Full in All Opulences
Becoming God is not a cheap achievement, nor can it be attained by mystic meditation. Śrīla Prabhupāda establishes that God must be the supreme proprietor of everything, possessing the six primary opulences in unlimited quantities.
- To become God is not easy thing. There are some qualification, that He must be the richest, the most powerful, the most famous, He must be the most learned, He must be the most beautiful, and He must be the most renounced. This is the definition of God.
- How one becomes God? God is not manufactured by vote. There are definition who is God. God must be the proprietor of all the riches, aisvaryasya samagrasya. Samagra means all. Nobody can compete with Him.
- Everything. He must be very beautiful, He must be very wise, He must be very powerful, He must be very famous.
- As soon as you find there are equals, or as soon as find there is greater, then you are not God. God - the great. He must be greater than everyone.
Refuting Impersonal Misconceptions
Mundane philosophers attempt to measure the Absolute Truth with their limited intellects. Śrīla Prabhupāda defeats the Māyāvādī argument that because God is unlimited, He must lose His personal form and become an impersonal, pervasive energy.
- Because we are limited and God is unlimited, the Mayavadis, or impersonalists, with their poor fund of knowledge, think that God must be impersonal.
- Making a material comparison, they say that just as the sky, which we think of as unlimited, is impersonal, if God is unlimited He must also be impersonal.
- That is not the Vedic instruction. The Vedas instruct that God is a person. Krsna is a person, and we are also persons, but the difference is that He is to be worshiped whereas we are to be worshipers.
- The Mayavada conception that because the Absolute Truth is everything He must be formless is rejected here. Rather, it is confirmed that the Absolute Truth has form, and yet He is all-pervading. Nothing is independent of Him.
The All-Attractive Youth
Another common misconception is that because God is the oldest person, He must look like an elderly man with a long beard. Śrīla Prabhupāda clarifies that the Supreme Lord is eternally youthful and perfectly all-attractive.
- In the Brahma-samhita it is said that the Lord is the oldest person. Therefore a section of religionists imagine that God must be very old, and therefore they depict a form of God like a very old man. But in the same Brahma-samhita, that is contradicted.
- When we contemplate the form of God, we think that because God created millions and millions of years ago, He must be a very old man. Therefore God personally comes before us so that we can see what He is. This is His kindness.
- God may have many thousands of names, but the most perfect name which we can give to the Supreme Personality of Godhead is Krsna. Krsna means "All-attractive." God must be all-attractive. It is not that God is attractive for a certain class of men and not attractive for others.
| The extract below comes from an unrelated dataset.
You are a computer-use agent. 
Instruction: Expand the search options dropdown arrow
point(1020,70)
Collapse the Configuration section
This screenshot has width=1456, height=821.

- God must be attractive and attractive for all. Therefore, if God has any name, or if you want to give any name to God, only "Krsna" can be given.
Conclusion
To progress in spiritual life, one must abandon speculative theories and embrace the authorized definitions provided by the Vedic literature. Śrīla Prabhupāda systematically establishes what God must be: He must be the original, eternal Supreme Person. He is not our servant or order-supplier, bound to fulfill our material desires; rather, we are His eternal servants. Furthermore, He is not an impersonal void or an aged creator, but rather the eternally youthful, all-attractive Personality of Godhead, Śrī Kṛṣṇa. He must possess all wealth, strength, beauty, wisdom, fame, and renunciation in full. By accepting these indisputable qualifications of the Lord, a sincere soul can reject the false claims of mundane imposters and direct their unalloyed devotion toward the true, all-attractive Supreme Person.